--- EXERCISE PROMPT ---
Given the entries that follow, write out exactly the lines starting at the one containing "Click the display name Skip Bayless" and ending at the one containing "Open the Refactor", both ends included, and only those.

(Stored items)
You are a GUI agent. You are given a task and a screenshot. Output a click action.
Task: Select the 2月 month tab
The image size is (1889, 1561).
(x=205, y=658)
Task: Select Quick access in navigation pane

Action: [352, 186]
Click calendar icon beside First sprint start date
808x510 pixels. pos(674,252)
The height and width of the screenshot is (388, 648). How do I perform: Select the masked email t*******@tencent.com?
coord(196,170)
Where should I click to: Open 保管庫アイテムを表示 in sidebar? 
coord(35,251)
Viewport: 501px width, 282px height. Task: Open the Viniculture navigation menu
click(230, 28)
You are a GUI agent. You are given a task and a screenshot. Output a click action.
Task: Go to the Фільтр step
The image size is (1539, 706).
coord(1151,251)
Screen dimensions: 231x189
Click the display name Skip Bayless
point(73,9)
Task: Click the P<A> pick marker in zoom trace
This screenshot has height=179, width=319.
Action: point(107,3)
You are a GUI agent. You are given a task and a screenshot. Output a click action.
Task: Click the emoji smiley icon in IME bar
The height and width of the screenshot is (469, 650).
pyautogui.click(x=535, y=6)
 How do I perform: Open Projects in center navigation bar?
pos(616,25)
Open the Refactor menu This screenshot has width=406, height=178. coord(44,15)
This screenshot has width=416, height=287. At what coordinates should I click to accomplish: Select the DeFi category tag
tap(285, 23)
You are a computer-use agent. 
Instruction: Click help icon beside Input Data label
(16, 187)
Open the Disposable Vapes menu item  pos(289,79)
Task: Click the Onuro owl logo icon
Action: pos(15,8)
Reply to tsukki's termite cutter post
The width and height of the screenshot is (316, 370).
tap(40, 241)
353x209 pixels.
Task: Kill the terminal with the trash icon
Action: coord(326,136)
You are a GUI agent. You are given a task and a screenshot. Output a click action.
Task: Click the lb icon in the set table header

--- SOLUTION FOR THIS EXERCISE ---
Click the display name Skip Bayless
point(73,9)
Task: Click the P<A> pick marker in zoom trace
This screenshot has height=179, width=319.
Action: point(107,3)
You are a GUI agent. You are given a task and a screenshot. Output a click action.
Task: Click the emoji smiley icon in IME bar
The height and width of the screenshot is (469, 650).
pyautogui.click(x=535, y=6)
 How do I perform: Open Projects in center navigation bar?
pos(616,25)
Open the Refactor menu This screenshot has width=406, height=178. coord(44,15)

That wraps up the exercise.